**What is expected**. Reproduce the listing from the line with "You are a computer-use" to the line with "click(291, 411)", requests included, and offset every coordinate in the answers by adding 54.

Target pointing data
────
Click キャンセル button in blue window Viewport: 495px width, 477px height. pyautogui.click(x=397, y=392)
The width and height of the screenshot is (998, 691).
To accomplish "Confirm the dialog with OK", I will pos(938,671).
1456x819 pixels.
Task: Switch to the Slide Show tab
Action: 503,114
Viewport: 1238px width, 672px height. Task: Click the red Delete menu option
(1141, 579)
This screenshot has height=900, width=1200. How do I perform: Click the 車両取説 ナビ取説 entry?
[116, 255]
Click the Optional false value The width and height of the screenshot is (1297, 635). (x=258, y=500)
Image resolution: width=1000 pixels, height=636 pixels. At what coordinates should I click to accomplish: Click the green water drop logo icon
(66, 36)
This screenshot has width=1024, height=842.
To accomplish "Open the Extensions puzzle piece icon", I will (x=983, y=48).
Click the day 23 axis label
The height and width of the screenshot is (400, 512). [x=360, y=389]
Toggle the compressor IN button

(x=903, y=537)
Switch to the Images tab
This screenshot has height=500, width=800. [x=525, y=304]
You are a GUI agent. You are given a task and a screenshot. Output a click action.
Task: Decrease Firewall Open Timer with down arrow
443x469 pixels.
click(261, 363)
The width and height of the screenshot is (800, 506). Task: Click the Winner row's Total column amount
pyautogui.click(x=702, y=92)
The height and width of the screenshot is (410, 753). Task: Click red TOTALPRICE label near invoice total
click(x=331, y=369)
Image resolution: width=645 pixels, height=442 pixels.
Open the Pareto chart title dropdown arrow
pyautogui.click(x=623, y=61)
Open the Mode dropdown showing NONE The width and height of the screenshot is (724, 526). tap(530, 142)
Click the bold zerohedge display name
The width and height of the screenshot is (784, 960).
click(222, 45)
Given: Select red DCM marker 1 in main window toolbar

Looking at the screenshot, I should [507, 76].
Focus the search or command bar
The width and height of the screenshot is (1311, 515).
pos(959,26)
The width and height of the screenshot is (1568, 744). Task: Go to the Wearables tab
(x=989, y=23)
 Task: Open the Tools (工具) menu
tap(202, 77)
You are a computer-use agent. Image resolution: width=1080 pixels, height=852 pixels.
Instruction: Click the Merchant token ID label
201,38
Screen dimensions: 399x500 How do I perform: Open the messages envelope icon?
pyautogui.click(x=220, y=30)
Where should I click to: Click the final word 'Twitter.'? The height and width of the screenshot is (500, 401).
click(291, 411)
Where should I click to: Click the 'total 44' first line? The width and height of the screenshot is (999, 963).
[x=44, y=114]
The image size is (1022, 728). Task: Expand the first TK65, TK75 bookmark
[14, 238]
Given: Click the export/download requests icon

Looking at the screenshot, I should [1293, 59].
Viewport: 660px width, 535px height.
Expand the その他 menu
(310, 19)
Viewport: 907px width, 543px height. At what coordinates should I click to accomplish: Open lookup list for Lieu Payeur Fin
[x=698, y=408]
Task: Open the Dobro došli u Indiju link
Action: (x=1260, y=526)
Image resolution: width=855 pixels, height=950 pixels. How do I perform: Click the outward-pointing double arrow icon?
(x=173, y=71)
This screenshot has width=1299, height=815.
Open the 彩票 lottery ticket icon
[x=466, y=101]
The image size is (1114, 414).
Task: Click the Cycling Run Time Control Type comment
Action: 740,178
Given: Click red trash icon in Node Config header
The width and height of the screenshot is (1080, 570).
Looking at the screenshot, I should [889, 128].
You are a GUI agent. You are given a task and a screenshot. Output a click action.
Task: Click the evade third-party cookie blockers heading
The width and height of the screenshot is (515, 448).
────
**Written solution**.
You are a computer-use agent. Image resolution: width=1080 pixels, height=852 pixels.
Instruction: Click the Merchant token ID label
255,92
Screen dimensions: 399x500 How do I perform: Open the messages envelope icon?
pyautogui.click(x=274, y=84)
Where should I click to: Click the final word 'Twitter.'? The height and width of the screenshot is (500, 401).
click(345, 465)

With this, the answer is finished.